20 septembre 2010 ... encore un anniversaire, juste une journée de plus, pas de moins, de plus !

Comment ne pas regarder en arrière ? Comment ne pas se poser de questions sur cette histoire qui nous colle à la peau, notre histoire propre, ce que nous vivons et ce qu'il nous reste à vivre, ce que, tous les jours, nous créons ?

Il y a 5 ans, j'étais au sommet d'une montagne, mon rêve prenait forme, la forme d'une amitié forte, d'une complicité improbable entre celui qui avait vu mon frère pour la dernière fois, et moi, la tête pleine de ce rêve commun.

 

71 bientot

Avec Jeanno ...

 

Depuis, le temps a fait son oeuvre, comme toujours, parce qu'il est sans limites, sans frontières, et que toutes choses a une fin. 

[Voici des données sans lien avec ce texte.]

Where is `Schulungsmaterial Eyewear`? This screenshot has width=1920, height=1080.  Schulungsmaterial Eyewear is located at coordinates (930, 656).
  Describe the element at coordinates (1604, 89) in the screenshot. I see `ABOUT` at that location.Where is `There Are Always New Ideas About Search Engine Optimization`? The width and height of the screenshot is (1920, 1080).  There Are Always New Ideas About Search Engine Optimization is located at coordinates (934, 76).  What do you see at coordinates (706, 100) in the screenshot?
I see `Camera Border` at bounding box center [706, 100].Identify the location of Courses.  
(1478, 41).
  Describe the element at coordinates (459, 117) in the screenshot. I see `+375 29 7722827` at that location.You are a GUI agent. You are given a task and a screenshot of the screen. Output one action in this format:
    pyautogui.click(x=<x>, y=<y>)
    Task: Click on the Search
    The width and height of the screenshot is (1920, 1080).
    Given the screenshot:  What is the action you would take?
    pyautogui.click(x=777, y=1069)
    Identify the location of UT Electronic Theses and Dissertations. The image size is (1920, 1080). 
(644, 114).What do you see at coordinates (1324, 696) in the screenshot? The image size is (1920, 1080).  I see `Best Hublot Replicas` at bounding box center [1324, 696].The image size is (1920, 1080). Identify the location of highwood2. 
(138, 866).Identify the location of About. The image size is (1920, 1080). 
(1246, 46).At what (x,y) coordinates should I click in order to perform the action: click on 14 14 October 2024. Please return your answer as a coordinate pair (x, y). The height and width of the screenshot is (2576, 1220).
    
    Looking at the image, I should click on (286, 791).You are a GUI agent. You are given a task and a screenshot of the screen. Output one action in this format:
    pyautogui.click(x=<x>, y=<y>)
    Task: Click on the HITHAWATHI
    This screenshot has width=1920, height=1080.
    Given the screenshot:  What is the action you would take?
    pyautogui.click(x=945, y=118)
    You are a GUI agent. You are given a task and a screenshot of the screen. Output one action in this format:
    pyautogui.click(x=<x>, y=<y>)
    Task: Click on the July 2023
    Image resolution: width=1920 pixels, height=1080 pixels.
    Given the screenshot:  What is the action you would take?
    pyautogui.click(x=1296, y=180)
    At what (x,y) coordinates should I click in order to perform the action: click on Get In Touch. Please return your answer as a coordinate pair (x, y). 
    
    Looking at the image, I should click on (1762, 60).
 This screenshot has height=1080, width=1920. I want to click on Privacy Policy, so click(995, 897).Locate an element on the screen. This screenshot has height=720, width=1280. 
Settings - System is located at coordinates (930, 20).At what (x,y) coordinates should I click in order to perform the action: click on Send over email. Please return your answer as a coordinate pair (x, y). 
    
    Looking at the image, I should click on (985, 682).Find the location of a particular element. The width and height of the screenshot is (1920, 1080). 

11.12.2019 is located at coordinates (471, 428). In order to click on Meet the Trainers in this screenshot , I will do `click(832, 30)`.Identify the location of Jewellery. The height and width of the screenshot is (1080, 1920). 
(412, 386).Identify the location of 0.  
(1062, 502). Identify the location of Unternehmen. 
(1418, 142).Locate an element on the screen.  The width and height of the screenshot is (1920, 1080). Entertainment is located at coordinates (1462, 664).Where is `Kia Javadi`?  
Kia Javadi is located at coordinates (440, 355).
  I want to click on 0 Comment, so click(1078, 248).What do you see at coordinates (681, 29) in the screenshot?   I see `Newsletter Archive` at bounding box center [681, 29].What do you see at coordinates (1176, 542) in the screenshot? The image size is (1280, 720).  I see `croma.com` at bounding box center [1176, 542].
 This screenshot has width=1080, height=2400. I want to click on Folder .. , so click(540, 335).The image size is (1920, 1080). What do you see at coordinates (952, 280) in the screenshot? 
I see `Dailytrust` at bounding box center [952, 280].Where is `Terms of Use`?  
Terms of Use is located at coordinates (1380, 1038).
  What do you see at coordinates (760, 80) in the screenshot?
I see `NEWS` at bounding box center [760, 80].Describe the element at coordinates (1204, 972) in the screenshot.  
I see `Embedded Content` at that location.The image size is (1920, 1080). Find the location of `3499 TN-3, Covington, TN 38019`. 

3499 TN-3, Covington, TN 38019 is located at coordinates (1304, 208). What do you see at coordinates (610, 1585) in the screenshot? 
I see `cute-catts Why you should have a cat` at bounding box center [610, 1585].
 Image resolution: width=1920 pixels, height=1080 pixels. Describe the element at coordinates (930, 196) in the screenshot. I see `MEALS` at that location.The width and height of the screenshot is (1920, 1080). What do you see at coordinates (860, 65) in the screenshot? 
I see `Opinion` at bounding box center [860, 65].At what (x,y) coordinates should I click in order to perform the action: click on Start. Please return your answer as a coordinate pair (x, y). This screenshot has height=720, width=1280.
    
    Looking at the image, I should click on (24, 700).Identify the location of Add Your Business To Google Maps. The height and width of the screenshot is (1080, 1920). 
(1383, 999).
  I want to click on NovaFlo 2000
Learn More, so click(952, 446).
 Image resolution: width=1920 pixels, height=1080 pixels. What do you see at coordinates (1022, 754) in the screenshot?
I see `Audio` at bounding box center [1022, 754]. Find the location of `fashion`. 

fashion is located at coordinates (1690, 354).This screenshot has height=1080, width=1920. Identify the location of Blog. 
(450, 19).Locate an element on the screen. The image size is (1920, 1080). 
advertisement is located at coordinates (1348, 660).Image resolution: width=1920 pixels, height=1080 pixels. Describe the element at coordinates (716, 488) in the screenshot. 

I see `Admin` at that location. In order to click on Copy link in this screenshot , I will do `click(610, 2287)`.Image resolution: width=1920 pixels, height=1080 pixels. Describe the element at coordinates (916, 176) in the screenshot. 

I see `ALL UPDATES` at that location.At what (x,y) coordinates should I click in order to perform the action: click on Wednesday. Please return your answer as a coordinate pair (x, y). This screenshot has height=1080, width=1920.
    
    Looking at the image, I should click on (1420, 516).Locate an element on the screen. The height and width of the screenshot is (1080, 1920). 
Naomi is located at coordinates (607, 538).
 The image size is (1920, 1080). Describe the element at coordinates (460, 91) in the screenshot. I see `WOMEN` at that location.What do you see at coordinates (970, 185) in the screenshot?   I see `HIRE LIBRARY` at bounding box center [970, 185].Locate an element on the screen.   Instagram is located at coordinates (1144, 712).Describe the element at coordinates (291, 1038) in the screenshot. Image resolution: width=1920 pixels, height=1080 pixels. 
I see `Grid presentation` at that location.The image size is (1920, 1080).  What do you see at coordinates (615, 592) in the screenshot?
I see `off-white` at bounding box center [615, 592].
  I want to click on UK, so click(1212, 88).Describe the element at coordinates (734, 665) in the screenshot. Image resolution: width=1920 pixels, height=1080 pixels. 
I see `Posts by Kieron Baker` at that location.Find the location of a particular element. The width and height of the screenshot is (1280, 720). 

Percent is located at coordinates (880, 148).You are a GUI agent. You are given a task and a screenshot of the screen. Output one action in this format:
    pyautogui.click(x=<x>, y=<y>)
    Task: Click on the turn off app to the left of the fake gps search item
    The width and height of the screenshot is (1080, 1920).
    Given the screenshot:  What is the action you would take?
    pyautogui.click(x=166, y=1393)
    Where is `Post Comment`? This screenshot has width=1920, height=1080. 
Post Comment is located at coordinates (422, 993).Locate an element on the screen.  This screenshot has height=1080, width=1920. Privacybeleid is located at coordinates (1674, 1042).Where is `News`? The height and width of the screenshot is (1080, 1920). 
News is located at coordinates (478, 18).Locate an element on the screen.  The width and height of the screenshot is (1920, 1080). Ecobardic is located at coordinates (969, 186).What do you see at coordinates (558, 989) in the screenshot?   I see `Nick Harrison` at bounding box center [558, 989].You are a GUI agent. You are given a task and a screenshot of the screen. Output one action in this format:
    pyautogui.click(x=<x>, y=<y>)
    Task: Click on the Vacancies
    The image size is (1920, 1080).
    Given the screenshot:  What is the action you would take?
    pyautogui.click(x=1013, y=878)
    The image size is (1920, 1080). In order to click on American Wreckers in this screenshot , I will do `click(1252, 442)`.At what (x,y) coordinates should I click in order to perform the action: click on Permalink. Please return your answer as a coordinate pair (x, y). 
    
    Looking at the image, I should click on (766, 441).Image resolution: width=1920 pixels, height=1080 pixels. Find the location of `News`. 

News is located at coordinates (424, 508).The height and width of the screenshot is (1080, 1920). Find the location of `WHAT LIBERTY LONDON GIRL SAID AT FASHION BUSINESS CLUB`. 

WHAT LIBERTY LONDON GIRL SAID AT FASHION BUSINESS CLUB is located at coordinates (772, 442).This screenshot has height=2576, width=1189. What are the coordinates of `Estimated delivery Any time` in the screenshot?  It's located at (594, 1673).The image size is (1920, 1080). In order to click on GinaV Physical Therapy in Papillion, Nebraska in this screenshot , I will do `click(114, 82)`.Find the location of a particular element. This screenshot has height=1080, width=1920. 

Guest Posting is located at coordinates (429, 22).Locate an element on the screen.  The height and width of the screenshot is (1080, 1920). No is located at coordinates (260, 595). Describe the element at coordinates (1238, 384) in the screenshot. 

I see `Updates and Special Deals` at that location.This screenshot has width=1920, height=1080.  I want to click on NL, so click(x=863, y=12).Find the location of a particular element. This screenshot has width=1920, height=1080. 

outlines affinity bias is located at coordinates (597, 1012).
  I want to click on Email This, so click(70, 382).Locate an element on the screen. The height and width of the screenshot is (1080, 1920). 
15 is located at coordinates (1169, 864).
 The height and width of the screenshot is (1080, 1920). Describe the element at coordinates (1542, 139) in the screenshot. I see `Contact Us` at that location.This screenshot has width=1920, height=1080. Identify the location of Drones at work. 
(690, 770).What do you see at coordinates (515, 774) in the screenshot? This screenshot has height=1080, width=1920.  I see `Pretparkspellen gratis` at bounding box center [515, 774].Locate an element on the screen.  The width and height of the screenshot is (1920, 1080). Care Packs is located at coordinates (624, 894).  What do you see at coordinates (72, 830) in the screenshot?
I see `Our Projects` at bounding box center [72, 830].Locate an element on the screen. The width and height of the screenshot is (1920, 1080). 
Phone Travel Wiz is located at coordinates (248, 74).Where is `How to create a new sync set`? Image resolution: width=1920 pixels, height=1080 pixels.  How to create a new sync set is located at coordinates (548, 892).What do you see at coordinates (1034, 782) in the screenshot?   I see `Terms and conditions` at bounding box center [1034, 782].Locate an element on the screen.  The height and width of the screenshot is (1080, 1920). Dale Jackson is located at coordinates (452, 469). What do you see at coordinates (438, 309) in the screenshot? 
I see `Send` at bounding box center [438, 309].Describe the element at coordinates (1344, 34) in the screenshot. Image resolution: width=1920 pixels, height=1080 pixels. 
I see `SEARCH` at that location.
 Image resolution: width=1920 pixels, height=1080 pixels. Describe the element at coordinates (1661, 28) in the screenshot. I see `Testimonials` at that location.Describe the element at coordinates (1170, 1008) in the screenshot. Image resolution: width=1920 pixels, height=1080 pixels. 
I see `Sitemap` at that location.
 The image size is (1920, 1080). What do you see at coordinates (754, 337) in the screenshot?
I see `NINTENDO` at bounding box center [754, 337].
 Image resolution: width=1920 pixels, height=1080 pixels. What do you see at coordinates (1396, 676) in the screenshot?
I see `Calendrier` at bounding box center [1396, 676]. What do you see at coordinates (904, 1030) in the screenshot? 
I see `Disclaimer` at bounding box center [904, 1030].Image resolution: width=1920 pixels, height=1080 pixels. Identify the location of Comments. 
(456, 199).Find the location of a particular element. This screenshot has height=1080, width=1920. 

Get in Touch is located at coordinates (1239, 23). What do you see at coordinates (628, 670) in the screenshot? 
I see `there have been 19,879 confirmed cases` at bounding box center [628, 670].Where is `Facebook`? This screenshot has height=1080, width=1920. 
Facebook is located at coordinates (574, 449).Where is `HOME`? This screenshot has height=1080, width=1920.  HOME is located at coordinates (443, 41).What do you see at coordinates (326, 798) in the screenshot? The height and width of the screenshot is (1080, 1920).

Cette fin, nous la choisissons, nous ne vivons que pour elle, ce que nous faisons au quotidien dépend de ce que nous voulons laisser. 

 

Cela fait longtemps maintenant que j'ai choisi mon cap, j'en dévie de temps à autre, comme tout le monde, mais j'y reviens toujours. Et je ne vivrais que pour me battre, parce que la vie est un don, et qu'il ne faut jamais refuser un cadeau !

C'est peut-être cela qu'on apprend si haut, que rien n'est anodin, que chaque élément, chaque sentiment, chaque émotion est fragile, et que nous ne pouvons nous permettre de perdre notre temps à autre chose qu'à le préserver.

Il est si dur d'affronter sa mort ! C'est pourtant la clé de la vie.

Je me souviens de la route qui nous avait mené à l'aplomb de cette montagne en ce mois de septembre 2005. Des tibétains bouchaient les nids de poule, des truelles dans les mains en guise de pelles, les tombes de leur famille se comptaient par dizaines au fond de la vallée.

Ils construisaient une route sur leurs propres terres ... mourant pour d'autres.

 

Il y en a du monde sur le bord de la route ayant laissé la vie juste pour que nous puissions passer ! 

 

L'issue est fatale, nous ne pourrons jamais rien y faire, par contre, nous pouvons nous battre chaque jour pour entretenir la route. C'est ce cap que j'ai choisi, il y a longtemps, celui d'aimer.

Aimer la vie, en faire une fête immense et savoir qu'à la fin, seuls les sourires survivent au temps. Les pleurs, on les oublie, on les efface ... on les enterre au plus profond de soi comme des pépites qui nous aident ensuite à aimer encore plus, ou mieux, ou plus intensément.

 

184 fête à Nyalam

A Nyalam, les yeux pleins d'étoiles ...

 

Ne pas fuir la mort, au risque de mourir ... debout.

 

20 septembre 2010 ... jamais je n'aurai imaginé avoir vécu ce que je vit aujourd'hui, un cadeau sans cesse renouvelé, un filon insatiable. Parce que l'amour est comme le temps, sans frontières, et que si nous vivons par amour, le temps n'a plus autant de place.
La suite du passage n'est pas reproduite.